Normally I would not take notice, but they showed a picture of the container and I was struck by all the “magic” words on the label. My impression was that they were trying to lure well-intentioned mothers into buying this brand as a noble and loving act, demanding only the best for their baby, while probably overspending for minimal benefits.  Some research was in order.

The first trigger word on the label was non-GMO:  What does that mean?  A retired farmer and third-year graduate student in molecular and cellular biology at Dartmouth College has a lot to say about it in this Forbes article.  “Today, U.S. dairy farms need only 8.5 million cows to produce more than twice as much milk as dairy farms did in 1940 with 26 million cows. Crops developed through genetic engineering have played a role in that progress. Contrary to the claims of those whose ideology opposes scientific progress, the consumption of plants developed by genetic engineering have no negative effect on milk quality or safety.”  He later concludes, “the claim that ‘GMOs are in your milk’ is false – there are no plant genes of any kind in any milk, just some fragments of DNA.”

Next is the guarantee of it being gluten-free.  Is there usually gluten in milk?  “Other than the gluten-containing grains, all other unprocessed, whole foods are gluten-free. According to, milk is one of these gluten-free, whole foods. Non-fat, low-fat, whole milk and cream are gluten-free, as long as they're unflavored, plain, white milk.”

So far they don’t really have to do anything special to make the first two claims.

Next on the top banner is a comment about Omega Ratio, but a healthy omega ratio is still a matter of debate.  I doubt one in a hundred new mothers even knows what it is, but it sure sounds healthy and reassuring!

Below the brand it says “pediatrician recommended,” but it doesn’t say how many and endorsements are not evidence.  I do remember this fact from my entry here back in July:  “According to this article in The Pediatric Journal, “there are no data supporting the presumed health benefits” of a gluten-free diet.  “Gluten-free packaged foods frequently contain a greater density of fat and sugar than their gluten-containing counterparts, which can lead to problems for children such as obesity and new-onset insulin resistance.”

“Furthermore, a gluten-free diet for children can delay a real diagnosis of celiac disease, which has been linked to anemia, osteoporosis, diabetes, autoimmune thyroid disease and intestinal cancers.”  But since milk doesn’t ordinarily contain gluten, it’s a moot point – except that, again, mothers should be wary of, rather than drawn to such a label.

Below that it says “DHA & prebiotic blend for brain, eye and immune system development."  It’s hard to find information on this that is not advertising, but one reference describes a study showing DHA supporting immune systems in healthy children, not necessarily development.  WebMD tells us that DHA, an Omega-3 fatty acid is “thought to be important to the development of infants, particularly as regards their eyes and brain. DHA may improve vision and some cognitive functions in infants and toddlers” [emphasis added].  None of this is as definitive as the label makes it sound.

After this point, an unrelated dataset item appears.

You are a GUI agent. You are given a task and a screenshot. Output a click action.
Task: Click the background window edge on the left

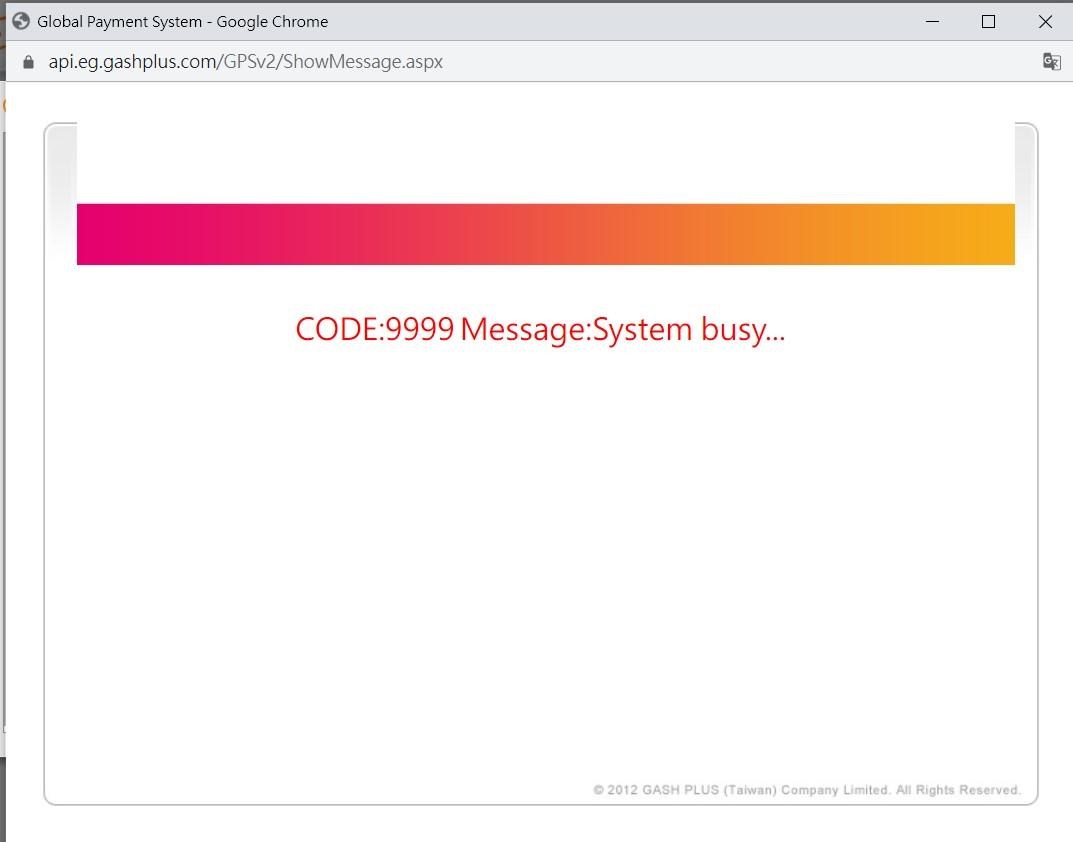[x=8, y=400]
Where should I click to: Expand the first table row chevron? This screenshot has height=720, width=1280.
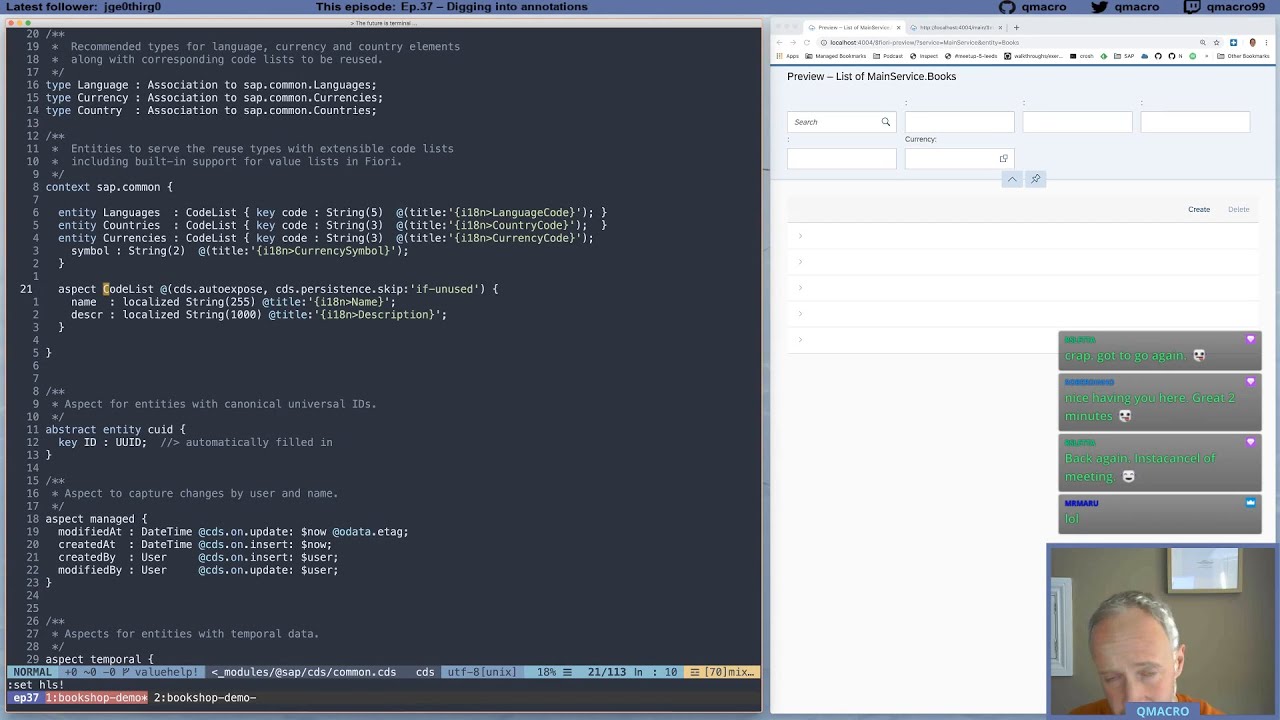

Finally, comes the cost of all these goodies.  The details on Sammy’s website promise 20 servings per container for $29.95.  Let’s call it $1.50 per serving.  Similar formula in my local grocery store, which is also gluten-free and non-GMO and contains DHA, sells in packages 80% larger for about half the price.  That’s about 40 cents per serving for substantially the same thing.

So you can pay about four times as much for the luxury brand that touts itself as supposedly the very healthiest option and feel good about doing the loving, caring thing, but at a cost of more than a dollar a feeding.

I have absolutely no experience with baby formula, but when I see the obvious come-on words, trigger words, for that or any other product, I immediately get suspicious.  It would be smart for more people to do so.  Marketers of all goods are not interested in educating us, just selling us their product.  And the easier it is to play on emotions of pride, guilt or anxiety, the more they can get away with.  In the battle to protect ourselves against such manipulation, critical thinking is key.

By the way, the FDA also mentions that the recalled baby food “may also not provide a sufficient level of iron.”